Displaying fields on a page forces us to visualise how the data we’re collecting relates to the core actions of the website, in other words, what we’re trying to get our users to do. The same principle applies to much of the work we do in the back end; Building an interface that consumes data is a great way to conceive how to collect it.

Naming conventions

Something I initially struggled with was choosing a name for my models that best encapsulated their meaning. There are of course synonyms for many of the words in our vocabulary, but when naming models it’s important to choose a word whose meaning cannot be simplified, in other words, a word for which there are as few synonyms as possible.

Furthermore, it’s important to describe a model as a single instance of the ‘thing’ we’re describing, for example, a ‘product’ not ‘products’. I’d also advise deciding what all the models for an application or website will be before beginning, so as to not discover any conflicts in their meaning later on.

Relation me crazy

Having chosen the models that represent the data in our websites and applications, we often need to relate pieces of information to one another, like a comment to a blog post (each of which would be represented as their own models). Defining these relationships before we write any code helps us inform how to design our database. Once they are defined, we can more easily query our database and group together related data.

The most common kind of relationship is a ‘One to Many’ where one model ‘owns’ multiple instances of another model. An example might be the way a blog post ‘owns’ multiple comments, but a comment can only belong to a single blog post. Typically we define that relationship on both models, but different frameworks have different ways of doing this.

To think about how my models relate to one another, I usually first identify the ones without which my application would not exist. In, for example a blogging platform, this would be the posts themselves (‘Post’) and users (‘User’). First I identify the link between these intial models: A user can have many posts but a post can only belong to one user. I then begin to add the models that make up other parts of the application, like comments. With each new model, I define how it relates to the existing ones.
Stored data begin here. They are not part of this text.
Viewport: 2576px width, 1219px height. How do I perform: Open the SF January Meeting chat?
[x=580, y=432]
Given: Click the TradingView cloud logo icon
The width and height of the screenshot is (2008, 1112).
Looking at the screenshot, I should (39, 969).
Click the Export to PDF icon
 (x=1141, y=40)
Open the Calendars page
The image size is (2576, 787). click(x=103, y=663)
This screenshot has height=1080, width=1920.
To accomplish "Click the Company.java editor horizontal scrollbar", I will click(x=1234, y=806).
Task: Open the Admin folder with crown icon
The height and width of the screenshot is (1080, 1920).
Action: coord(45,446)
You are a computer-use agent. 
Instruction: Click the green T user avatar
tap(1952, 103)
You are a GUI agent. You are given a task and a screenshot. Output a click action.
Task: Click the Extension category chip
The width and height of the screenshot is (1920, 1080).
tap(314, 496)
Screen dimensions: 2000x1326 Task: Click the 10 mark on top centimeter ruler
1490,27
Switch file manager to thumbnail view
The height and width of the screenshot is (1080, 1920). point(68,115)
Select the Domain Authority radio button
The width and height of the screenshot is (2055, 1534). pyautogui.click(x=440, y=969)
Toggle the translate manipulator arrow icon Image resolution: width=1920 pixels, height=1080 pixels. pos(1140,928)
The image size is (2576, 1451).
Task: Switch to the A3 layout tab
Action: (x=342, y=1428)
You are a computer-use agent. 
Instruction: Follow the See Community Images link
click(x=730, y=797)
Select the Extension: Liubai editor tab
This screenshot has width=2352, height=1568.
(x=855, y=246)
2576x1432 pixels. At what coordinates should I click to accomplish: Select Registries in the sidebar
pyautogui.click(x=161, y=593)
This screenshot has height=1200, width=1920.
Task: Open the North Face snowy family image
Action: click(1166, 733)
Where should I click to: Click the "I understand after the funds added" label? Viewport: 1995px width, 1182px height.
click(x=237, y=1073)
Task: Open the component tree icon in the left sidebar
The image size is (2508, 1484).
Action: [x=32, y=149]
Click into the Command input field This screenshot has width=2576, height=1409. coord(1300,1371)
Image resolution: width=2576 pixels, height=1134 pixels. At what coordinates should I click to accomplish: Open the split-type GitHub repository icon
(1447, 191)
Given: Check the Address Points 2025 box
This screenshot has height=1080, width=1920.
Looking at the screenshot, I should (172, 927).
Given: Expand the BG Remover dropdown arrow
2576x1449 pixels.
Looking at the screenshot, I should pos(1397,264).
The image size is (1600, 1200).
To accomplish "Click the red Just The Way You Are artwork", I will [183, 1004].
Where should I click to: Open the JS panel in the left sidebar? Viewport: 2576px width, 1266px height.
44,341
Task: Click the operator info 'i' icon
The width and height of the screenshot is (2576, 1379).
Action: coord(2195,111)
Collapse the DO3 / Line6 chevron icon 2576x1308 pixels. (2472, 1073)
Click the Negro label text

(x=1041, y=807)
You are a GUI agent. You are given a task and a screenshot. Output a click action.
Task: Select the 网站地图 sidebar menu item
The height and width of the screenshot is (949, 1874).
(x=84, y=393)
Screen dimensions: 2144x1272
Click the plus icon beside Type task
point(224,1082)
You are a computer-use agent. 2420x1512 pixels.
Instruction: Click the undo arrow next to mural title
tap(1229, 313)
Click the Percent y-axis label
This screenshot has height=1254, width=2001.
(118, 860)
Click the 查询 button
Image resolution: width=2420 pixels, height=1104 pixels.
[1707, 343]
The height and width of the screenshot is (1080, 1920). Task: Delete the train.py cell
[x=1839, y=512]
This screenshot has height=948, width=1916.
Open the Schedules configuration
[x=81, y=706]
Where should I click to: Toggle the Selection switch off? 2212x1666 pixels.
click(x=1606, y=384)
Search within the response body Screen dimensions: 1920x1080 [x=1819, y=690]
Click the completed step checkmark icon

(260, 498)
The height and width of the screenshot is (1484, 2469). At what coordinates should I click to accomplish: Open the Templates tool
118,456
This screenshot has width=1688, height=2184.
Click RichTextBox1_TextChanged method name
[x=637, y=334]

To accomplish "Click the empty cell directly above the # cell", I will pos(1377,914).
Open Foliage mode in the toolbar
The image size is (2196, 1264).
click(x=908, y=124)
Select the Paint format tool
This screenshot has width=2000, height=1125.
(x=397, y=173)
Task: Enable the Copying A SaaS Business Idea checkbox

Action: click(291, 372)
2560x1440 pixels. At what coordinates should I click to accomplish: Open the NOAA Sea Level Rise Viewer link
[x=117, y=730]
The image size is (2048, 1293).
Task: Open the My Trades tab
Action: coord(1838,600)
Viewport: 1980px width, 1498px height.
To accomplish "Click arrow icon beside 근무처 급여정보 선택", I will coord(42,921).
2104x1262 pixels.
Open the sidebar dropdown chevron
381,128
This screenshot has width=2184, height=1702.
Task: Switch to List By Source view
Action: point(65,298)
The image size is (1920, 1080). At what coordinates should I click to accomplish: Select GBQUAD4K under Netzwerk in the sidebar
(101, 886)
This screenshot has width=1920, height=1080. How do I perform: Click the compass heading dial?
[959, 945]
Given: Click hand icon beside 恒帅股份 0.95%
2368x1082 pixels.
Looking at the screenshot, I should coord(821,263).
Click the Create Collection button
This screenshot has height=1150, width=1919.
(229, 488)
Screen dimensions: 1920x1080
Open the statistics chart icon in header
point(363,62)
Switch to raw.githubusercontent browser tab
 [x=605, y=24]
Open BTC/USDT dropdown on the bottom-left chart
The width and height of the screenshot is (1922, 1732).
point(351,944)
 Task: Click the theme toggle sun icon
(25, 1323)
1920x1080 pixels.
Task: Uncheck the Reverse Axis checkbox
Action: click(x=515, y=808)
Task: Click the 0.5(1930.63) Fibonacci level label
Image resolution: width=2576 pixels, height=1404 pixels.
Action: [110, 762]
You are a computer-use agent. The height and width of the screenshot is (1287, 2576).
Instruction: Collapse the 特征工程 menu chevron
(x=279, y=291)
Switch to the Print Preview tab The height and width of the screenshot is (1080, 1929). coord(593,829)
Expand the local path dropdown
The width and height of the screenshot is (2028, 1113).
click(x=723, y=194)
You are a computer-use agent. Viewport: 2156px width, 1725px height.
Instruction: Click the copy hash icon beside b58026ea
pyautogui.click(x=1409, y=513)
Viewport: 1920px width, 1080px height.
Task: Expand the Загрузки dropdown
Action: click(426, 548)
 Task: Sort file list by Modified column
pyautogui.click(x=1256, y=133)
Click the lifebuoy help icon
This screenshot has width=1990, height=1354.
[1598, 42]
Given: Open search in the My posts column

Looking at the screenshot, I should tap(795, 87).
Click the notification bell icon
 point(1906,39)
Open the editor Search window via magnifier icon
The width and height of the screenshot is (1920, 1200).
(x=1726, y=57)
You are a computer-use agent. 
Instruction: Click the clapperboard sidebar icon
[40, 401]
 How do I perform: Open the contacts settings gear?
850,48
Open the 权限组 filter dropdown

Sometimes I find that in undergoing this process, my understanding of my existing models develops and the relationships have to be tweaked.

Database design

When thinking about how an application retrieves information from a database, I’m typically thinking about the type of data I want to return: primarily strings and integers, but sometimes I might need a date or Unix timestamp.

Planning is key

As much as going into a project with a strong understanding of what the core models will be is important (at least in MVC) it’s very useful to have a clear idea of what information specifically it will require initially. This reduces the likelihood that we need to change a table’s structure mid or post-project which might be confusing to those working on it and produce inconsistent result sets. For example, deciding on whether to use Unix or Datetime timestamps is a decision best made at the start.

The need for speed

While MySQL and other relational databases have functions we can use to manipulate data in queries, setting the correct data type for each column in a table allows us to query it in the most efficient way.

In MySQL for example, we sometimes may feel inclined to store dates in a VARCHAR column because of the flexibility of both Unix and Datetime values. However, to order a result set by a column whose date were stored in a string, one has to use MySQL’s STR_TO_DATE or FROM_UNIXTIME which is far slower to perform on larger results sets than it would to simply query a DATETIME or TIMESTAMP column. Similarly, querying or joining tables on an INTEGER data type is far more performant than using a string and we can order results based on their numerical value not length.


If it’s not already apparent, my closing advice to those learning about the role of database design in websites and web apps would be to plan ahead. It’s a much better idea to build on the foundation of a solid database design than to have to amend a project later when you discover conflicts. I’d also recommend playing around with data types and comparing the results of some basic queries.